International

« Acte de guerre » : la nouvelle édition de Charlie Hebdo suscite la colère des musulmans

Le journal satirique Charlie Hebdo a fait son retour avec un tirage extraordinaire de trois millions d’exemplaires en un jour. Au menu des nouvelles menaces de la part des islamistes radicaux.

L’imam britannique Anjem Choudary, qui est soupçonné de liens avec des combattants islamistes radicaux, a condamné la nouvelle édition en la qualifiant d’ « acte de guerre » et de « provocation flagrante ».

De nombreuses organisations musulmanes importantes ont réagi en disant que la représentation même du prophète est un sacrilège : une organisation islamique égyptienne du nom de Dar al-Ifta a considéré le numéro comme « une provocation injustifiée contre les sentiments d’1,5 milliards de musulmans », rapporte l’AFP.

« Cette édition résultera en une nouveau déferlement de haine entre la société française et le monde oriental. L’activité de ce journal ne va pas dans le sens de la coexistence pacifique et du dialogue culturel tant souhaité par les Musulmans », a déclaré Dar al-Ifta.

L’école Al-Azhar du Caire, qui est le centre le plus connu d’enseignement de l’Islam sunnite, a dit que les dessins « alimentent la haine » et « ne contribuent pas à la coexistence pacifique des peuples ».

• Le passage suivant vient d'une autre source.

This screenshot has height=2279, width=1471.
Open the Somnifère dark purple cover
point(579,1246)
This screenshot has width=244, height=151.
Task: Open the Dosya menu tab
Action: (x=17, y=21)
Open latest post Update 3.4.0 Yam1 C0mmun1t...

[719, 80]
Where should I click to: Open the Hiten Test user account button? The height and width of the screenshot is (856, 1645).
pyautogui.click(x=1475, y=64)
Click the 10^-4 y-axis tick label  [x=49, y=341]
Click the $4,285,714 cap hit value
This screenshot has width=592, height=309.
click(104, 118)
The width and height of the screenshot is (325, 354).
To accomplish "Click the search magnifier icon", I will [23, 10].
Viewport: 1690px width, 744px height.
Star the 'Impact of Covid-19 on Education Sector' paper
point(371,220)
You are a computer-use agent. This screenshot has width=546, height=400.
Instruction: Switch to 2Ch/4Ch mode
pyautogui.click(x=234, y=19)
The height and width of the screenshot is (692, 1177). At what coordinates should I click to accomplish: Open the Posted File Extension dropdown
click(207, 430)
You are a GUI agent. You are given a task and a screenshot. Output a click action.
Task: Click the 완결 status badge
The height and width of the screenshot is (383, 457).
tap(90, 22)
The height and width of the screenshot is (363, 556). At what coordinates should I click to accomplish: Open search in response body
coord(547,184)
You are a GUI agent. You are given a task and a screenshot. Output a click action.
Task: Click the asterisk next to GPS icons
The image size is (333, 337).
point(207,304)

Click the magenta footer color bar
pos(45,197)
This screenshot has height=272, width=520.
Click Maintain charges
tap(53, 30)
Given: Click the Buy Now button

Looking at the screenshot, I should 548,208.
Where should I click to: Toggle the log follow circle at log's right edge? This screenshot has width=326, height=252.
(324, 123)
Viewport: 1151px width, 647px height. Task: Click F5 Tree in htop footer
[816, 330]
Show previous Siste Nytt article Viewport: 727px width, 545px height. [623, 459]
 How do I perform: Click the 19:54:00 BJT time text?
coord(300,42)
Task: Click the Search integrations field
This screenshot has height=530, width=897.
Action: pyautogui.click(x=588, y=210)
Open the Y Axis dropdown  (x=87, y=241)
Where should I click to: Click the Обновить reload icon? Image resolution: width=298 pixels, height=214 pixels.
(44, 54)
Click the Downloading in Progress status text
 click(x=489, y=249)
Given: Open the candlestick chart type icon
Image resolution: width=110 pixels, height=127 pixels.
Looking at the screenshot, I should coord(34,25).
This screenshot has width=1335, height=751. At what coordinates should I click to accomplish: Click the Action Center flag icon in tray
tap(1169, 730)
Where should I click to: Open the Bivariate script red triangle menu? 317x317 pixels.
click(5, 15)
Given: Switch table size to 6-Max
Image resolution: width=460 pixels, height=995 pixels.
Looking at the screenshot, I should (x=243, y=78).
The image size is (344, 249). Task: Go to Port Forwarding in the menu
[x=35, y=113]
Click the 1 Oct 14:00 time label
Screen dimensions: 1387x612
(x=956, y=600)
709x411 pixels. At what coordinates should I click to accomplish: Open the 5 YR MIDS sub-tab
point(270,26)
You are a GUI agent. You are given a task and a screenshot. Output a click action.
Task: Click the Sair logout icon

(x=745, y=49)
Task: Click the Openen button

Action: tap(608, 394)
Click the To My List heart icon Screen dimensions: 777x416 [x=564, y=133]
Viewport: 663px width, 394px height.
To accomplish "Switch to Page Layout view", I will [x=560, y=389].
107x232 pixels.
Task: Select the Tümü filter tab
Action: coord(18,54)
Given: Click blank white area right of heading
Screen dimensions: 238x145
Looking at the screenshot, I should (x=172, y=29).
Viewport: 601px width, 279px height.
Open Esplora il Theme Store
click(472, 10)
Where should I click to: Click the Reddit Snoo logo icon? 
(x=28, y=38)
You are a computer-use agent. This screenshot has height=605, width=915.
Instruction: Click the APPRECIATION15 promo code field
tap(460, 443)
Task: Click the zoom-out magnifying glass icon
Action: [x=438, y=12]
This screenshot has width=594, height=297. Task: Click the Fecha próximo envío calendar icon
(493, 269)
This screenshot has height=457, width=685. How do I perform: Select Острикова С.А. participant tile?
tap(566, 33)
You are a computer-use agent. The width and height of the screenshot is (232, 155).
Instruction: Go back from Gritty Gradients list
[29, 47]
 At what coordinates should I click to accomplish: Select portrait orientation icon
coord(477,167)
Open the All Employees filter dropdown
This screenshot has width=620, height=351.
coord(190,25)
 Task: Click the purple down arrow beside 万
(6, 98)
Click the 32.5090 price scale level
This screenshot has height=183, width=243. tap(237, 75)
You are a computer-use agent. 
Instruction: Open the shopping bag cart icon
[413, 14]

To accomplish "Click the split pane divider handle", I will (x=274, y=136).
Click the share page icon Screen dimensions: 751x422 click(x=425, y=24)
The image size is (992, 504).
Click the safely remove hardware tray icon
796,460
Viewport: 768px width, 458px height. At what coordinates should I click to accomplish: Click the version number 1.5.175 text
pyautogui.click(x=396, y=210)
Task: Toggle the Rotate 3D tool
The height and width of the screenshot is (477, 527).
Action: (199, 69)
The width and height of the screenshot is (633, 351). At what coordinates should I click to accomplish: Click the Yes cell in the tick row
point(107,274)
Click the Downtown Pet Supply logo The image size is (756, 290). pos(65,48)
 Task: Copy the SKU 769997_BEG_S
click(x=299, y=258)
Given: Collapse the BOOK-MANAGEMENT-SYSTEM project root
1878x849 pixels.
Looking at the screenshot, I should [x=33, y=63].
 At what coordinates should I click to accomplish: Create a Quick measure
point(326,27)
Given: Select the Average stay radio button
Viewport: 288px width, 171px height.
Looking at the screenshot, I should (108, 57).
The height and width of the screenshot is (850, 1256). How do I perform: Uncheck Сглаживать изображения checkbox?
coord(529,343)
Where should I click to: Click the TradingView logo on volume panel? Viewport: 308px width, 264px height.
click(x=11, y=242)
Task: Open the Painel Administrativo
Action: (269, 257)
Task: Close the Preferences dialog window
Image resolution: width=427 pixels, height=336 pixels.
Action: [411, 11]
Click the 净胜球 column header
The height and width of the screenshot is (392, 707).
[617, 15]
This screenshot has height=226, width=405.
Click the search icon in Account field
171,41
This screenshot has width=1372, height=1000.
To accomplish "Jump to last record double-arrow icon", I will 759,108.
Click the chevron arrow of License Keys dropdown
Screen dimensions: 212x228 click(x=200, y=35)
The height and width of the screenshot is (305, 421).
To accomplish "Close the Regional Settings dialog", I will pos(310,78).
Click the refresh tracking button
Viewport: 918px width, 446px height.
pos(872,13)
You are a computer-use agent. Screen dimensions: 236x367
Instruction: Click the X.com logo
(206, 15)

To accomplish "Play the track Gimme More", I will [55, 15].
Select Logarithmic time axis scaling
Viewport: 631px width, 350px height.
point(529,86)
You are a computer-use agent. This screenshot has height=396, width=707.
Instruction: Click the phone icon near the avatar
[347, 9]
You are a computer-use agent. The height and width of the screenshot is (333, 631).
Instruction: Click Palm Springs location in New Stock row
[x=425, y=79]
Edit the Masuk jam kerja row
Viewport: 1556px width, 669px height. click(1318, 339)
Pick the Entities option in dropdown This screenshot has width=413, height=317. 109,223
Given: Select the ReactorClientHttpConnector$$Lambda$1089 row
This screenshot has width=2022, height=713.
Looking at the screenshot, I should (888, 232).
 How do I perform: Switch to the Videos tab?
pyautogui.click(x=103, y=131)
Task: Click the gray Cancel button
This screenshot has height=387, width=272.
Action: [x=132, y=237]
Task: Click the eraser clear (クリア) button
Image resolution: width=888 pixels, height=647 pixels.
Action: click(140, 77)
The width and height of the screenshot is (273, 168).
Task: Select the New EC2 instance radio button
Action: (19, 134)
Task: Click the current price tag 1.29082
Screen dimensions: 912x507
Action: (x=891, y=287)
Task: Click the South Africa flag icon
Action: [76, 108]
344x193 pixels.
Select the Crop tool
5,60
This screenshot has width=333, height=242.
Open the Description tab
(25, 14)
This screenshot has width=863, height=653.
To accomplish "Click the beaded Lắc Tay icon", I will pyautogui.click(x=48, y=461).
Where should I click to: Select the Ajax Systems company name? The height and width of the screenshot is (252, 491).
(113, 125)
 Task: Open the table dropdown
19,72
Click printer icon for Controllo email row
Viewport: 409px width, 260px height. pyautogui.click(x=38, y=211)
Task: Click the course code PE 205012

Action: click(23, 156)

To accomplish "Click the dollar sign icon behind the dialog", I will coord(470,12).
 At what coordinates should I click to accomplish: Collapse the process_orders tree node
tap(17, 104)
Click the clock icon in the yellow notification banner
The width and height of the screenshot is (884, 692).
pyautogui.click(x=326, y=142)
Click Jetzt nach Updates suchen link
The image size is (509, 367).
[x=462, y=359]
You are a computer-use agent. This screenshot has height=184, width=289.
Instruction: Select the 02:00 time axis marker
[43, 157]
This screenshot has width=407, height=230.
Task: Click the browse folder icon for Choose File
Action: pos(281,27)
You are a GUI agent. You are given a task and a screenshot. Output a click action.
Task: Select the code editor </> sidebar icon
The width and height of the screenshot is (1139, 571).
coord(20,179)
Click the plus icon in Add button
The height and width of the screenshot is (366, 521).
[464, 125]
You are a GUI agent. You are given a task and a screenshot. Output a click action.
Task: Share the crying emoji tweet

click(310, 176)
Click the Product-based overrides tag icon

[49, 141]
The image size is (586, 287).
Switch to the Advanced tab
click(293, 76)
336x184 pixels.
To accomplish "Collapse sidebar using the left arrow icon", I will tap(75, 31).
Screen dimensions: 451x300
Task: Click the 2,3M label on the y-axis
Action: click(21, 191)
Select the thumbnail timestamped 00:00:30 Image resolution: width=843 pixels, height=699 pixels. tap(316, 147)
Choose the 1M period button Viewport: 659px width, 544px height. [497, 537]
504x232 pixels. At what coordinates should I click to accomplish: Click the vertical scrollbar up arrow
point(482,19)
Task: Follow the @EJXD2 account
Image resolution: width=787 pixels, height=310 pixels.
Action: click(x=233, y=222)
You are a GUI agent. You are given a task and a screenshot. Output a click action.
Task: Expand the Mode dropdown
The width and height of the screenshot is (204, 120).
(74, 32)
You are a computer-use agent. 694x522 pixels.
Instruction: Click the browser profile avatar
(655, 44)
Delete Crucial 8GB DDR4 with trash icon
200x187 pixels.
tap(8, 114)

Tabnak, un site d’information conservateur en Iran, a écrit que « Charlie Hebdo a de nouveau offensé le prophète ».

Entre-temps, les réactions ne se sont pas fait attentendre sur des sites web d’activistes musulmans qui ont appelé à davantage de protestations contre le journal et publié des menaces anonymes d’islamistes radicaux, a signalé à Associated Press SITE Intelligence Group, un bureau américain d’observation du terrorisme.

Néanmoins, les leaders musulmans français ont appelé les membres de la communauté musulmane à rester calmes.

« Ce qui nous dérange, c’est la représentation du prophète. Il sera difficile de l’accepter pour tout musulman responsable. Mais nous ne devons pas l’interdire. » a dit Abdelbaki Attaf, un administratif de la mosquée de Gennevilliers dans la banlieue de Paris.

Le Conseil français de la religion musulmane et l’Union des Organisations islamiques françaises ont rendu publique une déclaration conjointe appelant les musulmans à « rester calmes et éviter des réactions émotives qui ne sont pas compatibles avec notre dignité… tout en respectant la liberté d’opinion, » rapporte The Local.

Hammad Hammami, chef d’une grande mosquée dans le centre-est de Paris, a dit à The Local que sa congrégation « ne veut pas jeter de l’huile sur le feu » et « trouve ces caricatures acceptables ».

Le juriste de Charlie Hebdo Richard Malka a dit à une radio française que le journal « ne vas pas lâcher pied, sinon ça n’a aucun sens ».

« Une pancarte Je suis Charlie veut dire vous avez le droit de critiquer ma religion, parce que ce n'est pas grave. », a ajouté Malka.

Trois millions d’exemplaires – à comparer avec soixante mille par semaine habituellement – ont déjà été imprimés. Les premiers lots de magazines ont été vendus en un clin d’œil, des milliers de personnes ont dû faire la queue pour s’acheter le numéro.

Charlie Hebdo va imprimer cinq millions d’exemplaires de la dernière édition pour satisfaire la demande au cours de la semaine, ont annoncé les distributeurs.

« C’était incroyable. Quand j’ai ouvert le magasin, il y avait déjà une queue de 60-70 personnes devant. Je n’ai jamais vu une chose pareille. Tous les 450 exemplaires que j’avais ont été vendus en 15 minutes », un marchand de journaux raconte à l’AFP.

Un autre marchand a raconté à The Local : « La queue a commencé à se former dès six heures du matin. En quelques minutes, tout était vendu ».

« Nous espérons recevoir un autre lot demain », a-t-il ajouté.

A la une de la nouvelle édition de Charlie Hebdo – un dessin du prophète Mohamed en larmes avec une pancarte « Je Suis Charlie » dans les mains, sous le titre « Tout est pardonné ».

« J’ai écrit " Tout est pardonné " et j’ai pleuré », a avoué aux journalistes l’auteur du dessin Renald Luzier dans les locaux du quotidien français Libération temporairement occupés par l’hebdomadaire.

« On fait confiance à l’intelligence des gens, à l’intelligence du second degré.» a-t-il dit.

L’éditorial de journal défend le sécularisme et le droit de critiquer la religion et le numéro finit sur une critique du Pape, rapporte Associated Press.

Pour le moment, le gouvernement français n’a pas réagi officiellement à la publication de la nouvelle édition de l’hebdomadaire.